* **PROVIDED INFORMATION**

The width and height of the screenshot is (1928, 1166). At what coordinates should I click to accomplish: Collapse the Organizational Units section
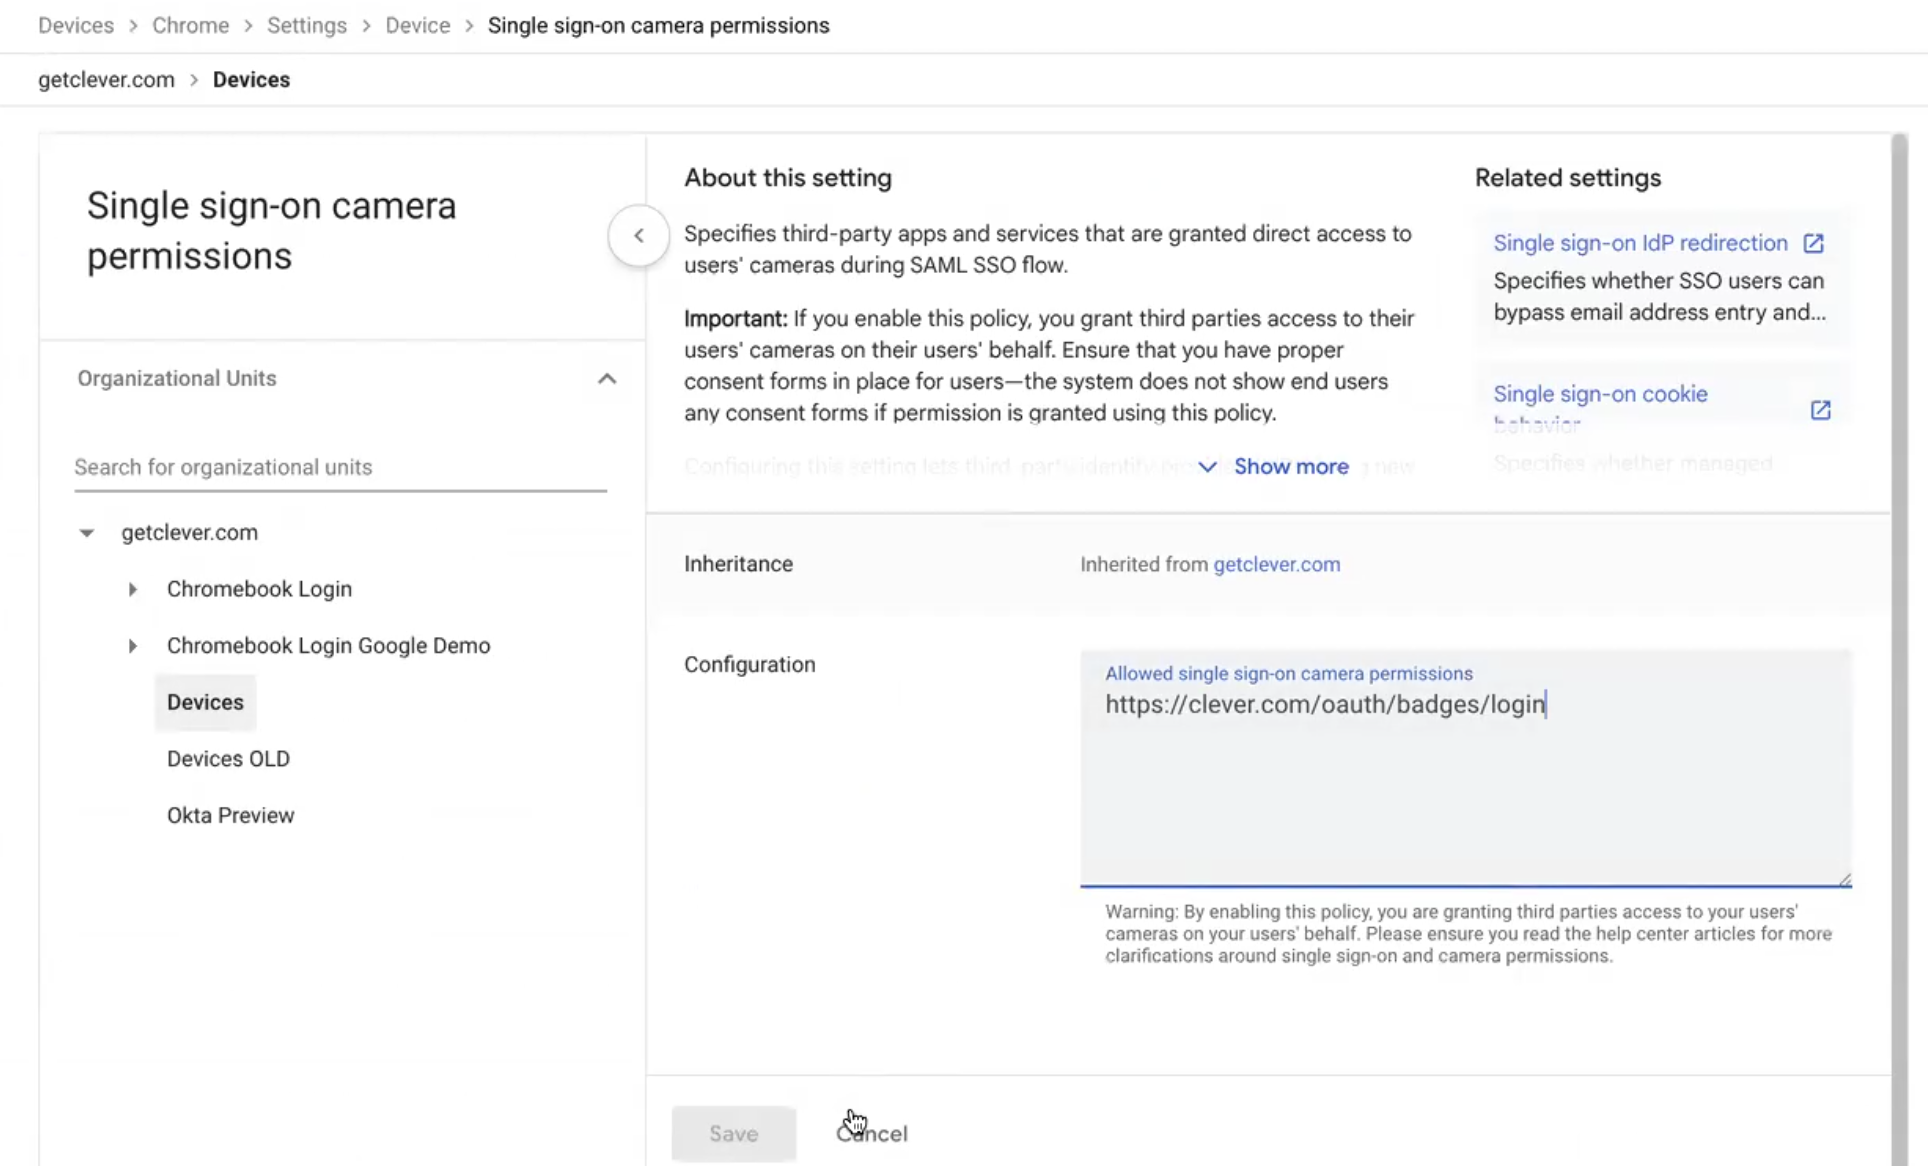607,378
--
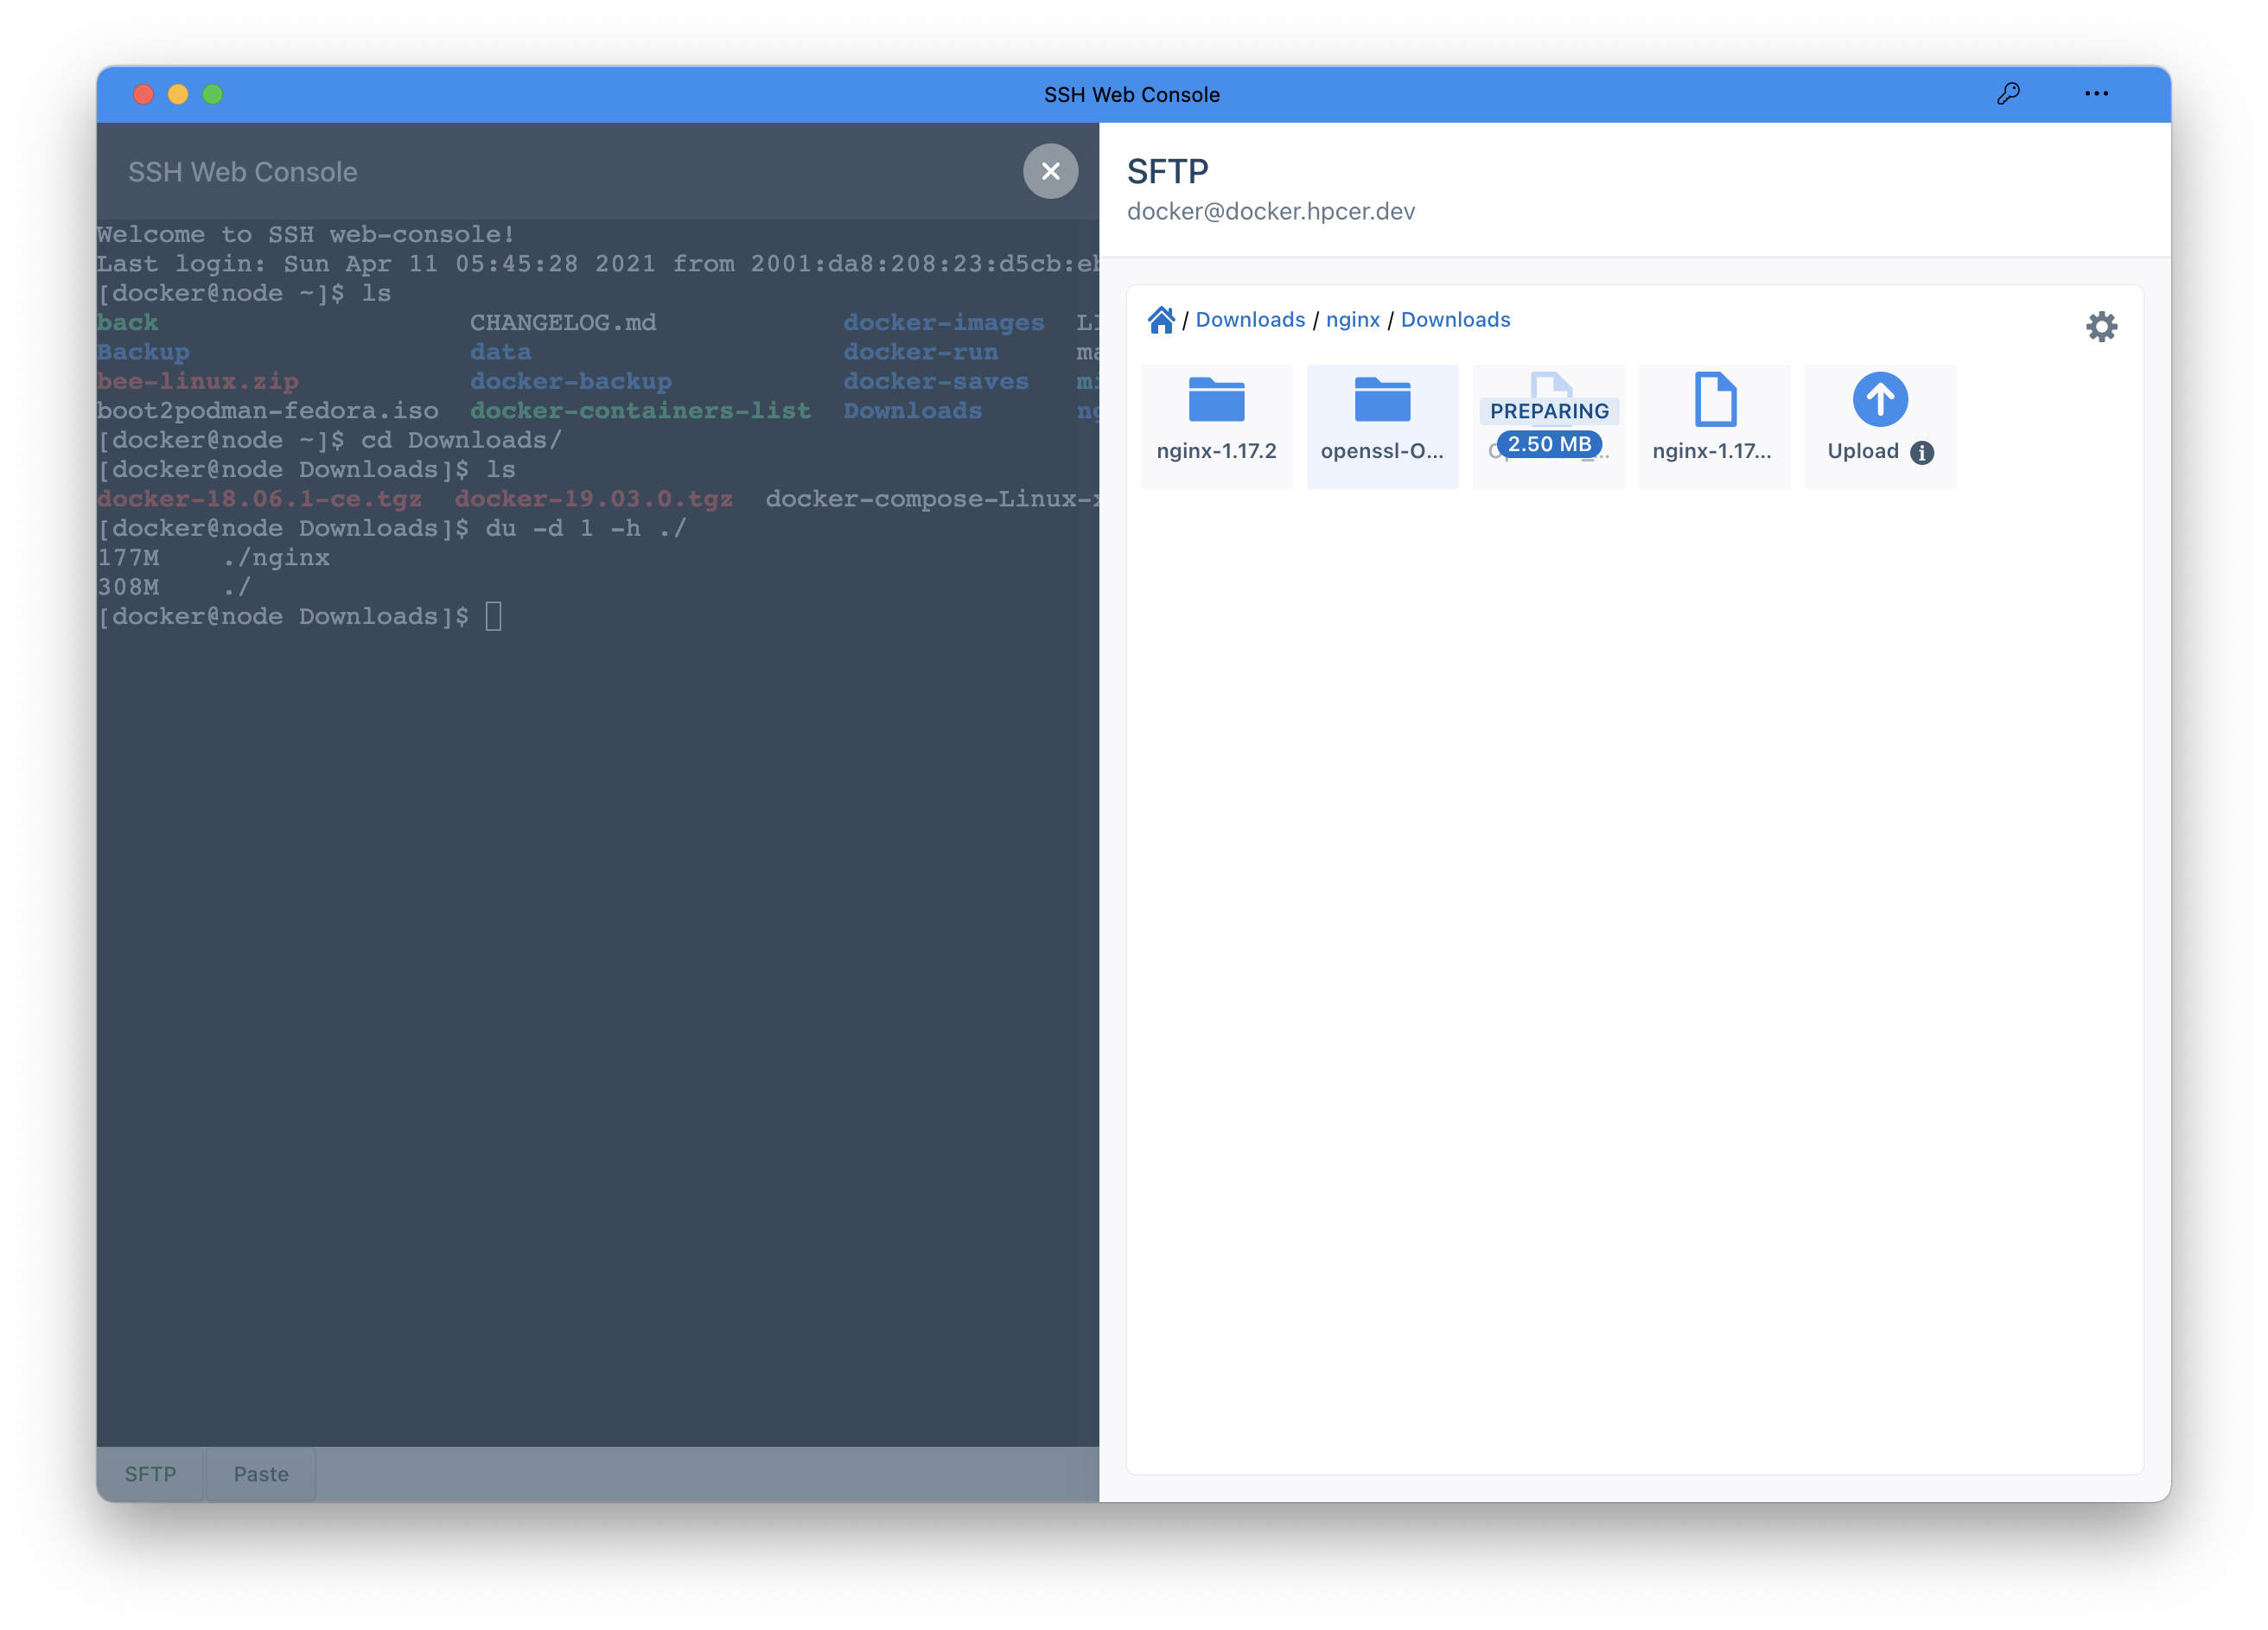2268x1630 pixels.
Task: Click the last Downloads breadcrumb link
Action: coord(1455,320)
==
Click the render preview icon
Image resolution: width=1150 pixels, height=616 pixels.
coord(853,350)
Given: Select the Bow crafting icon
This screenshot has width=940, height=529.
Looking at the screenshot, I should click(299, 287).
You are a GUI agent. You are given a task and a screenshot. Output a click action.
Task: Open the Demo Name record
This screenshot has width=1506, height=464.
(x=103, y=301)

* **SHORT TASK**
List every line of the records above that contains the string "should", copying each one in full. Case counts.

* **RESULT**
The width and height of the screenshot is (1928, 1166). At what coordinates should I click to accomplish: Collapse the Organizational Units section
Looking at the screenshot, I should click(299, 287).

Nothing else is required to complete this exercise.